By contrast, luxury and sin items are set to cost more. Cigarettes, pan masala, gutkha, and other tobacco products remain heavily taxed, but the valuation base has been shifted to retail sale price to tighten compliance. Aerated waters with added sugar, coal, larger motorcycles, luxury cars, gambling services, and even IPL tickets will attract the new 40% rate. Restaurants operating in certain premises will lose their option to pay 18% with input tax credit, raising their costs.
Major companies have already announced price cuts. Automakers, including Toyota, Maruti Suzuki, Hyundai, Tata, Honda and Mahindra, plan to pass on benefits, with Toyota’s Legender model becoming cheaper by up to INR 3.34 lakh. Luxury carmakers BMW and Mercedes-Benz will also reduce prices.
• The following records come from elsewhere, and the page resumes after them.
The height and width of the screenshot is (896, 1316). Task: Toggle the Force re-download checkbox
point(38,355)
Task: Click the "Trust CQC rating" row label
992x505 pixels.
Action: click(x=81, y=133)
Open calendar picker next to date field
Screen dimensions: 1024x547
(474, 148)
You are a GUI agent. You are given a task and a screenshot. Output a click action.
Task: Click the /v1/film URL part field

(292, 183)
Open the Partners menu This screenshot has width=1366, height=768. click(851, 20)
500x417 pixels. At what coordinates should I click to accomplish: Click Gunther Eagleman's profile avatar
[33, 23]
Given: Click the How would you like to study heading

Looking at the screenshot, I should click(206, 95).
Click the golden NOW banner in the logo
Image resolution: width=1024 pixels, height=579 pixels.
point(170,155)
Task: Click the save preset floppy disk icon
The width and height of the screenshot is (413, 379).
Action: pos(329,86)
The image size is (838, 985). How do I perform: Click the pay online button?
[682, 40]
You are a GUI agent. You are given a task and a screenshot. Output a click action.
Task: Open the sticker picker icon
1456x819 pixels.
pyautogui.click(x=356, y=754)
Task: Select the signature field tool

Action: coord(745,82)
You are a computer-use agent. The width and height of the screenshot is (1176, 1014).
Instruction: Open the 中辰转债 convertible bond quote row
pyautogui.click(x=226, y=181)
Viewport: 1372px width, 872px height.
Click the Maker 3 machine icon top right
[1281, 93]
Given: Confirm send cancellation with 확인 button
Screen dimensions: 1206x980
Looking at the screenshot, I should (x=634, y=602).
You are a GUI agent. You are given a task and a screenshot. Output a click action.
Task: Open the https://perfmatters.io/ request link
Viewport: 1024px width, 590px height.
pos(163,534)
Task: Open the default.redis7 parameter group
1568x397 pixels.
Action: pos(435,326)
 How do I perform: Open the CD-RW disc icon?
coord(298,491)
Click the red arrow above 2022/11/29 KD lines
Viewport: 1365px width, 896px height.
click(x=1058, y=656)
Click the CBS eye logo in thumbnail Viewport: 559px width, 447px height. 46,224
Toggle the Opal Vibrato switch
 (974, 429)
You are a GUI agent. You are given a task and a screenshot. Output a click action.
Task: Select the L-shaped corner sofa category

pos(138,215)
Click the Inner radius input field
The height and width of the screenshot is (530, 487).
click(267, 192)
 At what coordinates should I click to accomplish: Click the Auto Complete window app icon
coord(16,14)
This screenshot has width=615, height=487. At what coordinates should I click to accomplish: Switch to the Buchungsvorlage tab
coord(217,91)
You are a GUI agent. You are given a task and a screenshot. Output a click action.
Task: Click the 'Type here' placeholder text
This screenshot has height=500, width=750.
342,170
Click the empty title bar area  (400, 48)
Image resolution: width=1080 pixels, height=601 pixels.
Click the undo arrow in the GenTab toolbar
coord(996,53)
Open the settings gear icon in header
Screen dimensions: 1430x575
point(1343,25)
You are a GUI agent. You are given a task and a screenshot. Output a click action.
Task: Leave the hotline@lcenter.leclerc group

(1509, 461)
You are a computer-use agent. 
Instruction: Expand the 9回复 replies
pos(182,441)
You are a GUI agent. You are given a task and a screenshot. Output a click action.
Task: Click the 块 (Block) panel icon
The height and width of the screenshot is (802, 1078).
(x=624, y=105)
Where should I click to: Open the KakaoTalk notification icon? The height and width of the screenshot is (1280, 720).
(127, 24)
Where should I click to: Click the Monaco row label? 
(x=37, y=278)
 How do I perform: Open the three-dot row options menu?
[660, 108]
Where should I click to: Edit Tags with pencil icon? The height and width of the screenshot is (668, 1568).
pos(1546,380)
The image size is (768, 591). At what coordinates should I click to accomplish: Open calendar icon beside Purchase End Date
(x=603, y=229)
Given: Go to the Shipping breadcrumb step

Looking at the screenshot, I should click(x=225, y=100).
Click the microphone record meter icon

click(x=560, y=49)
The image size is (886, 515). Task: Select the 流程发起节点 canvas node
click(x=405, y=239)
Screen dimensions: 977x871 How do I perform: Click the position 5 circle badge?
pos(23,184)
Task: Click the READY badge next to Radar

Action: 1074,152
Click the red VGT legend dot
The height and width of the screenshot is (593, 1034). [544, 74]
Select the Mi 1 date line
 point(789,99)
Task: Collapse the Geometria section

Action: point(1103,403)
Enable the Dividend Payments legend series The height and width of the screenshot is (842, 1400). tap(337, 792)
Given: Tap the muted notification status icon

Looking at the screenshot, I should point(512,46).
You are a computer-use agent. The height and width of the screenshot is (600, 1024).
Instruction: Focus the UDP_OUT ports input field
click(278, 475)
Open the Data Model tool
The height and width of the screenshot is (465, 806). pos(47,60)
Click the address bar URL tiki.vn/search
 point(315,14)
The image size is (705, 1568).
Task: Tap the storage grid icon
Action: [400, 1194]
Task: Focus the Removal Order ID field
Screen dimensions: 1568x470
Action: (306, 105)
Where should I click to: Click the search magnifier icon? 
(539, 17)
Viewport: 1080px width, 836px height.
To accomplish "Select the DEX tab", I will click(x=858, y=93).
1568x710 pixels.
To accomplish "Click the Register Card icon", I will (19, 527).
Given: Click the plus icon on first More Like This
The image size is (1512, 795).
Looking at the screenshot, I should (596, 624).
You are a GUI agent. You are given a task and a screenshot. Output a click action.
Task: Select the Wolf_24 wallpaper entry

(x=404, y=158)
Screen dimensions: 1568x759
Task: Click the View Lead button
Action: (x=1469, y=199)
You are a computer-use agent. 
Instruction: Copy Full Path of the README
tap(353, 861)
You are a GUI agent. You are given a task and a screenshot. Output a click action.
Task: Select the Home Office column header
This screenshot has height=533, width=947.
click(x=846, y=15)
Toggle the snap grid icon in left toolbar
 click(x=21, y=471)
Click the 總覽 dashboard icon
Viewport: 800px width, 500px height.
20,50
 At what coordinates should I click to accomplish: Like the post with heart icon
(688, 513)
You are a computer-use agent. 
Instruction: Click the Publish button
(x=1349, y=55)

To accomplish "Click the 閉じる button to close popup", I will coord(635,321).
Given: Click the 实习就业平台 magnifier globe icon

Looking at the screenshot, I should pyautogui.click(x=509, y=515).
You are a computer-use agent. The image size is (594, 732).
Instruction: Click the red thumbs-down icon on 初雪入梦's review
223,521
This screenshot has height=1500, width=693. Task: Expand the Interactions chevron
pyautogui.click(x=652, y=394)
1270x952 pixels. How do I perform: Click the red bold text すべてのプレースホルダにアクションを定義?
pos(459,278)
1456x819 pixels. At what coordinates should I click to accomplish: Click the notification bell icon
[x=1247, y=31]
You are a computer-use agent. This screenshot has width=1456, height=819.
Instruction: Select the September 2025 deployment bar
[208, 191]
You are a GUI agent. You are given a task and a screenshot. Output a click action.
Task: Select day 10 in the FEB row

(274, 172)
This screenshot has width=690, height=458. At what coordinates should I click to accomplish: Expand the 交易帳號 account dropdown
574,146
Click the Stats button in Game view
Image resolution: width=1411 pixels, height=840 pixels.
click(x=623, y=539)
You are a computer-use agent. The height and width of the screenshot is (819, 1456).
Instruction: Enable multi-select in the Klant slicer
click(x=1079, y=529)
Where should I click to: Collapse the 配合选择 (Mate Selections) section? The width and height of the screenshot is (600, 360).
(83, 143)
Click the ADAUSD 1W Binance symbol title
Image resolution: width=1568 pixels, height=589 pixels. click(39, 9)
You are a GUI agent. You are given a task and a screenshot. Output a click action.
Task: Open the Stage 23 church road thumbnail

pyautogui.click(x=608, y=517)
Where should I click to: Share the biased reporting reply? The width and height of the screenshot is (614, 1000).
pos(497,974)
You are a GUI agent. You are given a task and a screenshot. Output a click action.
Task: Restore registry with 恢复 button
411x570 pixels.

FMCG players such as HUL, P&G, and Emami, along with dairy majors Amul and Mother Dairy, have confirmed reductions across product lines.
The government expects the reforms to lift consumption during the festive season. Analysts at Morgan Stanley forecast a broad-based demand boost, particularly for low-income households. SBI Chairman C. S. Setty said the tax cuts would improve affordability, increase disposable income, and expand credit. Industry leaders echoed the sentiment, with CII’s R. Dinesh calling the reform a “virtuous cycle of growth.”
Finance Minister Sitharaman said the move would inject around INR 2 lakh crore into the economy, stressing that the reform was possible only because of cooperation between the Centre and states. Calling GST one of India’s most important reforms, she said the new structure simplifies compliance, reduces ambiguity, and promotes growth.